Migomat hobbistyczny - 2000zł
-
- Specjalista poziom 3 (min. 600)
- Posty w temacie: 9
- Posty: 806
- Rejestracja: 31 mar 2017, 23:04
- Lokalizacja: Kraków
Re: Migomat hobbistyczny - 2000zł
szopenn pisze:nie jest
i to jest argument

dudziak4 pisze:Spawanie profili stalowych tig to masochizm
Zależy jakie profile i w jakich konstrukcjach. Jeśli spaw niczemu nie przeszkadza, albo profile pozacinane tak „w miarę” to racja. Jak profile pozacinane na taśmówce i ma być na gładko, to robienie tego migomatem to będzie masochizm. 10 minut spawania i godzina szlifowania.
Mówiąc uniwersalny, mam na myśli to, że tigiem idzie zrobić większość tego co migomatem. W drugą stronę już nie jest tak lekko.
Wziąłem pod uwagę też tytuł i zastosowanie hobbystyczne. Dla kogoś kto tym zarabia posiadanie rolki drutu stalowej, nierdzewnej, alu i brązu to nie problem. Dla kogoś kto to robi hobbystycznie może być już różnie.

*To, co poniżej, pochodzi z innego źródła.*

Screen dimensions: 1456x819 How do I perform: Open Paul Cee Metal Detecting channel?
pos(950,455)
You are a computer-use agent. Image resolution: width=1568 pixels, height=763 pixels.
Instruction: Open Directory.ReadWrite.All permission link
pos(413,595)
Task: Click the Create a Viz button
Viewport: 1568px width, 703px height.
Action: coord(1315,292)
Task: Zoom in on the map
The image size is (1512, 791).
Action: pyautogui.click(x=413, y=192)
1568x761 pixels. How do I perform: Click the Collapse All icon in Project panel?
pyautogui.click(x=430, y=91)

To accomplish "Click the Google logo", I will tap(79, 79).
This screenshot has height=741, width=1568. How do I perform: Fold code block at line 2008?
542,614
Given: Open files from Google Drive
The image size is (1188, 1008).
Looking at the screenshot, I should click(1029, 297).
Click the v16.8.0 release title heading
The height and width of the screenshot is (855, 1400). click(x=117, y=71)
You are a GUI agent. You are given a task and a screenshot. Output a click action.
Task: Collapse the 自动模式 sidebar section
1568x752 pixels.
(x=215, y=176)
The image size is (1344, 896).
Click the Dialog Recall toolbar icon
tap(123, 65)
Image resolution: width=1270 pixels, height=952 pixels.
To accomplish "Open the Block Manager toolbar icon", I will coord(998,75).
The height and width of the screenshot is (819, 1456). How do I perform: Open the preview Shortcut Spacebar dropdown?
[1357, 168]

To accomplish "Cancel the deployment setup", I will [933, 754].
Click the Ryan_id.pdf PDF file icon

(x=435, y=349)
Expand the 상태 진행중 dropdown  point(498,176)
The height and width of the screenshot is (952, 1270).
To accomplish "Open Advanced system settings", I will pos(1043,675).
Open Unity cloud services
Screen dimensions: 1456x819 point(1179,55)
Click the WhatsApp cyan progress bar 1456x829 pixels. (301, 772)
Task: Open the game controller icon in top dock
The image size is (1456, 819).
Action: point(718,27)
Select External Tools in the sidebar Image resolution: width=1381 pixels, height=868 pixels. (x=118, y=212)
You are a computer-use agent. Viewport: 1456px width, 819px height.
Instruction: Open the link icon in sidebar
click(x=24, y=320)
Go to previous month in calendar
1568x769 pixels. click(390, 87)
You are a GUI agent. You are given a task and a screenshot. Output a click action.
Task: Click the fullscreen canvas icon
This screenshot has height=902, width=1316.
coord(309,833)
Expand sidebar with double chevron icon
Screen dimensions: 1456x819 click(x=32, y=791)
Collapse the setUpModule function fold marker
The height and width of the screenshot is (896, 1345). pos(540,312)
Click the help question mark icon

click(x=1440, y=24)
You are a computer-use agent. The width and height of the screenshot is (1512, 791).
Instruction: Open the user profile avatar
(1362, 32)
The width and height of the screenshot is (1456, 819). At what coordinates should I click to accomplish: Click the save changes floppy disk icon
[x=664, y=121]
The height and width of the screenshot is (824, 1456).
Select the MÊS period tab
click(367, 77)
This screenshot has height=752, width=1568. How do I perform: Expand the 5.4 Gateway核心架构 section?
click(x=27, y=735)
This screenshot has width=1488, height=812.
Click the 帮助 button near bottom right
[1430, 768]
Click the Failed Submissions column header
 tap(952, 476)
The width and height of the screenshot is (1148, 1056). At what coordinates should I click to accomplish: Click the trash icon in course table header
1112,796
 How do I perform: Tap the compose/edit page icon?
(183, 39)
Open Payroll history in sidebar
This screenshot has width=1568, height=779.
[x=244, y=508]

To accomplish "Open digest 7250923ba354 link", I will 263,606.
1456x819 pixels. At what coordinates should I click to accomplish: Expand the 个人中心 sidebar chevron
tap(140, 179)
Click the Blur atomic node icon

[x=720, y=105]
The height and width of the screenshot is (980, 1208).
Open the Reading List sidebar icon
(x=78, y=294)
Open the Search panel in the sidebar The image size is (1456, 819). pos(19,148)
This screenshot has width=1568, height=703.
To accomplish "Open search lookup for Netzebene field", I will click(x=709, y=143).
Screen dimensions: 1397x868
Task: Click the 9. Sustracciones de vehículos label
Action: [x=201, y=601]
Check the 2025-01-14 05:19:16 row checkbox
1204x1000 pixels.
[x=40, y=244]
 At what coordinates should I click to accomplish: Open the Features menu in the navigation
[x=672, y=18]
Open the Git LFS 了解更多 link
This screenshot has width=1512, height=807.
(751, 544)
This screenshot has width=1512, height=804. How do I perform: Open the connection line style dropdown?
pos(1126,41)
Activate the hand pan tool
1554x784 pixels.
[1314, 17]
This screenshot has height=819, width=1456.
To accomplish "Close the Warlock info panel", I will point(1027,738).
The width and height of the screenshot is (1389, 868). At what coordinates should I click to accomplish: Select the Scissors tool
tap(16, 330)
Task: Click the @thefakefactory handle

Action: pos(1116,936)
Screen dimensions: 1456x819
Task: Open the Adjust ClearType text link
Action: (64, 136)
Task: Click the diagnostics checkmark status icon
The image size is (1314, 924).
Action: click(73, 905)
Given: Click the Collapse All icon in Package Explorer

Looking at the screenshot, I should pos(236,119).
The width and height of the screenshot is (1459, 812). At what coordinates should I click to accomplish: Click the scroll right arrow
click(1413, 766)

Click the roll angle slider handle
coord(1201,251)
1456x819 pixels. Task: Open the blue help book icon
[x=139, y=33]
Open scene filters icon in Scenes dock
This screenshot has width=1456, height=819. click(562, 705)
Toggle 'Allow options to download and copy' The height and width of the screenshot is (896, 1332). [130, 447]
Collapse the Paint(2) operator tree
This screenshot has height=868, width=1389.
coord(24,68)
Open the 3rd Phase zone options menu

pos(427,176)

Jak kolega chce do małego warsztaciku i majsterkować jakąś drobnice, różne materiały i czasem coś z profili, to ja wole zdecydowanie tiga. Podobnie przy wykręcaniu jakichś upierdliwych śrub zapieczonych i pourywanych gdzie trzeba dobrze przegrzać i przyspawać nakrętkę etc.
Jak kolega chce „robić metry”, spawać konstrukcje czy wydechy to zdecydowanie migomat.
-
- Lider FORUM (min. 2000)
- Posty w temacie: 13
- Posty: 2307
- Rejestracja: 21 gru 2015, 11:22
- Lokalizacja: Lublin
Re: Migomat hobbistyczny - 2000zł
maciek95k pisze:i to jest argument
bo nie jest, tigiem nie zrobisz blacharki w aucie, nie pospawasz też zanieczyszczonej blachy rdzą czy ocynkiem lub konserwacją. Nie pospawasz też "próchnicy" w przypadku napraw "na rympał", które też czasami muszą być wykonane. W spawaniu konstrukcji polegniesz na tempie, - czyszczenie - nawet szlaka pohutnicza to dla tig problem, i koszt - argon leci leci leci. Nadmierne grzanie jak palnikiem - wyginanie konstrukcji - mało? A weź tigiem odkręć urwaną śrubę w podwoziu, bo ja biorę nakrętkę, przykładam i eja.. może pierwsza nakrętka urwie się, ale druga zawsze daje rady i trzyma a temperatura też już zrobiła swoje.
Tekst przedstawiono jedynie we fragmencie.